Tuesday, December 19, 2006

El poder del llanto


(historia del regreso de Bretaña el 12/12/06)

Una sabe que la pesadilla se avecina cuando en vistas de tres vuelos por delante, el primer avión se avería y retrasa una hora su salida. Una hora rodeada de portátiles y negocios que ya han terminado su jornada y que se entretienen ahora con juegos, el retraso de un avión sólo el pan suyo de cada día. Cuarenta y cinco minutos de vuelo pidiendo al Poderoso un poco de viento en cola para que abrevie el trayecto. Pero no, no hay suerte. De Brest a Nannes, por tanto, de los nervios. En Nannes, la primera gran carrera de la tarde para poder pillar el avión a París. Por los pelos, pero entro. En CDG, entiendo tras un rato de espera que a pesar de que me aseguraron que mi equipaje entraba conmigo en el avión, ha perdido la conexión. De modo que espero mi turno para rellenar los formularios. El tiempo apremia para mi último vuelo y debo atravesar en autobús todo el aeropuerto. Como se trata de otra compañía, a la chica poco le importan mis prisas y elegantemente y con parsimonia, teclea en su ordenador.

Por fin, resguardo en mano, echo a correr. CDG está construido de niveles, espirales, círculos y curvas. Cada vez que me detengo o me giro, olvido de dónde venía y tengo que volver a preguntar hacia dónde ir. Espero en las afueras de un oscuro París de hormigón un autobús que nunca llega. Un empleado comenta “hace frío, ¿eh?”. “No lo sé”, le digo, “aún no he parado de correr”. Y le cuento la historia de la avería y del equipaje perdido y cómo mi avión sale en media hora. “Pues la terminal 1 está lejos”, me informa para mi desánimo, “pero yo te llevo directamente al check-in de Vueling”. Así que me quedo junto al tipo, todas mis esperanzas puestas en él.

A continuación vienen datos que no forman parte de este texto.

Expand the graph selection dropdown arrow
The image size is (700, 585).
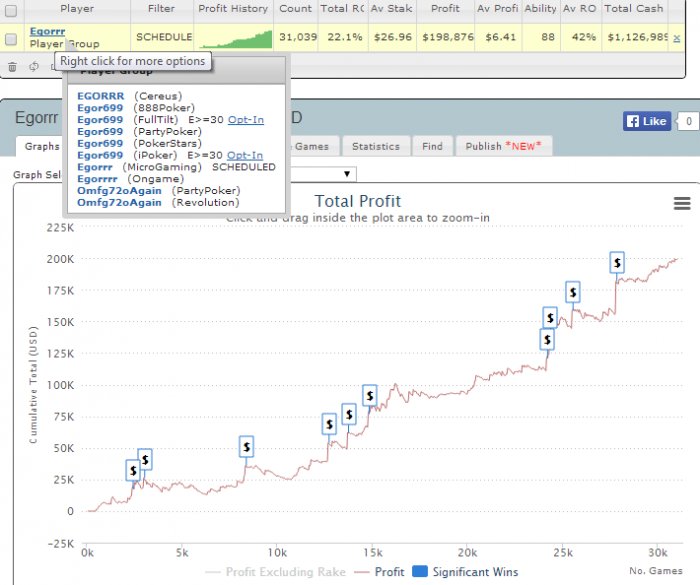[x=347, y=174]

Llegamos a toda leche y sudando, veinte minutos antes de la salida, pero el vacilón de turno no me quiere dejar pasar. “No tengo equipaje”, imploro en mi francés paupérrimo, “sólo tengo que saltar dentro, tal cual”. Pues no, no puede ser. El muchacho salvavidas, todavía conmigo, me acompaña al mostrador de venta y explica, en su impecable francés, mi pequeña desventura. “Si quiere coger el siguiente avión, tendrá que pagar un nuevo billete”. 169€, nada más y nada menos. El salvavidas dice “bueno, he hecho lo que estaba en mi mano” y se va. Y a mí me sobreviene todo: el cansancio, lo tarde que es, que aún no he parado de correr ni he ido al lavabo ni he bebido un sorbo de agua, que mañana madrugo para ir a trabajar, que no voy a tener conmigo mi ropa favorita, que ni siquiera estoy lista para regresar, que con tanta carrera se me ha vuelto a abrir el esguince y que me cago en todo, ¡joder! De modo que ni corta ni perezosa, me echo a llorar, que es como una servidora mojigata suele aliviar sus tensiones. “Sólo por esta vez”, dice la chica, “le permitimos en cambio de billete por 50€”, que me joden también pero no tanto y que me van a sacar en media hora del segundo aeropuerto más feo del mundo (el primero sigue siendo Atlanta).

Així que ja sabeu, companys, companyes… Qui no plora, no mama.

2 comments:

  1. Yo la última y única vez que perdí un transporte de retorno a casa, reaccioné con un ataque de risa; quizá por eso la compañía no fue nada benevolente y me tuve que esperar nueve bonitas horas... Sí lo hubiera sabido, lloro a moco tendido... Cachis!